Information overload, surprises, experiences, faces, emotions, conversations to be assimilated, needing to be assimilated. Yet no time in which to do so.
My mind is filled with images and words, important words, words that may change my life. If I allow them to.
From the moment I boarded my outgoing plane, my senses, my mind were fully opened, ready to absorb. Absorb I did. Each night when I arrived back to my hotel room I was emotionally, mentally, and physically exhausted. So much so, I couldn't seem to take the time to refresh and re-energize. Each night as I attempted to write the day's experiences in my journal, I found myself unable to record the day just passed. Pages filled with thought fragments, and incomplete sentences.
Fragments that must eventually be examined and placed in their proper perspective.
I surprised myself because there was not one point in time in which I longed for home, nor did I feel lonely. When I needed to interact with people, I could, and it came easily to me. Another surprise, as I am very introverted and can be quite shy with strangers.
I was not ready to return home.
And yet...home again I am.
In these few moments I have before the next 48 hours of craziness fill my life (Miss Daughter is graduating this weekend), and even though I am still numb, there is a thought process that I must eventually follow through to its end. Hiding, yet peeking through, is a strong conviction that I have reached an important place in my life. One which fills me with hope, excitement, and dread. Because it involves a new way of thinking, and believing.
These thoughts center around a common theme. Grief, and letting go. I have been in mourning for years, and never fully allowed myself to realize it. I mourn for the abused child me, for the childhood she cannot cherish. I mourn the young adult woman I buried away because I feared her courage and strength. (this may sound crazy, but it is so much easier to be weak). I mourn the wife I could not become. I mourn lost dreams. I mourn a love that was not meant to be. I mourn loved ones lost to death, and otherwise, of whom I do not feel I expressed my true depths of feeling to. I mourn what my marriage could have been.

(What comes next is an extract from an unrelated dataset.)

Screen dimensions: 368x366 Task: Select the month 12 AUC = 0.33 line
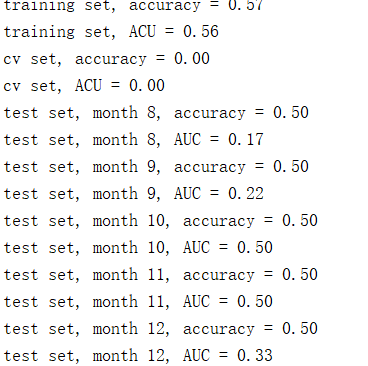coord(138,356)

I have been lost in the land of mourning, grieving for what could have been.
There is a time for grief, a time for mourning, it is a necessary part of our growth and health as humans beings. But there is also a time to move on from the grief, to let the past go, to embrace today, and tomorrow.
The threads of my life seem to be intent upon weaving a new and brighter design to my life tapestry. When I step away to view this new area, the background has been shaded in with the colors of midnight. An indigo field with a sprinkling of stars. The rest is unknown, unimagined, anything is possible.

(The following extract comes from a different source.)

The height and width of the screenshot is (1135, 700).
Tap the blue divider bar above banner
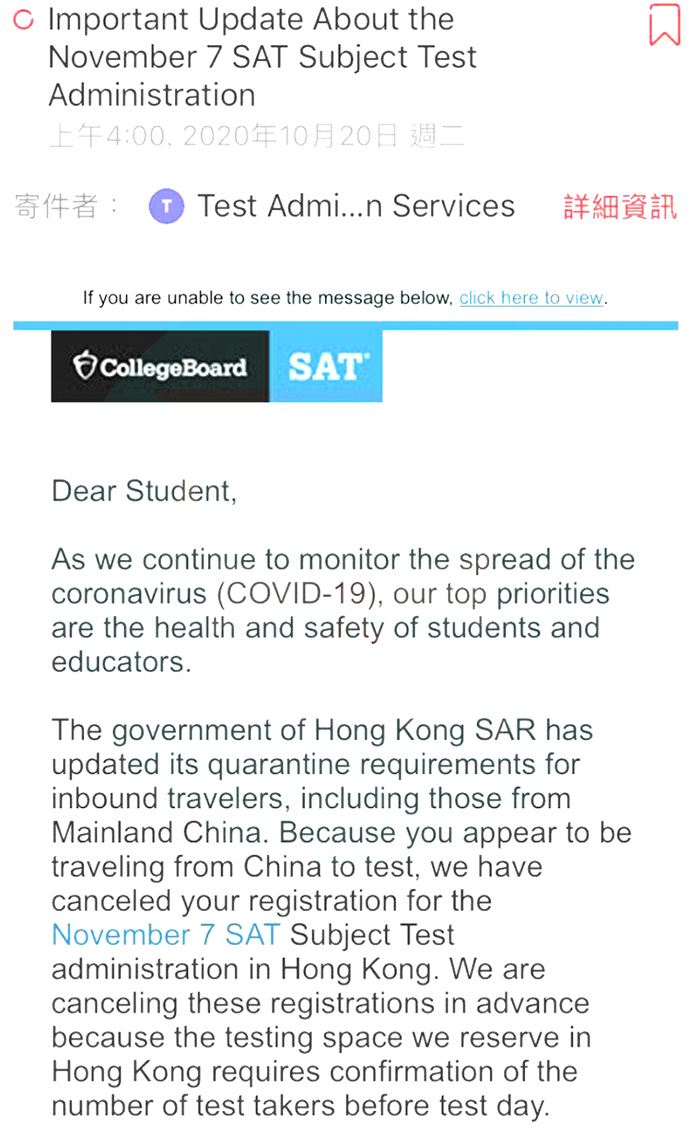345,325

If a new pattern is to emerge, I must follow one rule only.
This rule was defined for me by a beautiful stranger four nights ago.
Within only moments of meeting me, he said, "Open your heart, it is time."
He is right, it is time.
Many fragments of thought...hinging on one...my walls of protection are still in place...I have shaken the foundation, but I got a whole lot more shaking to do before they come tumbling down.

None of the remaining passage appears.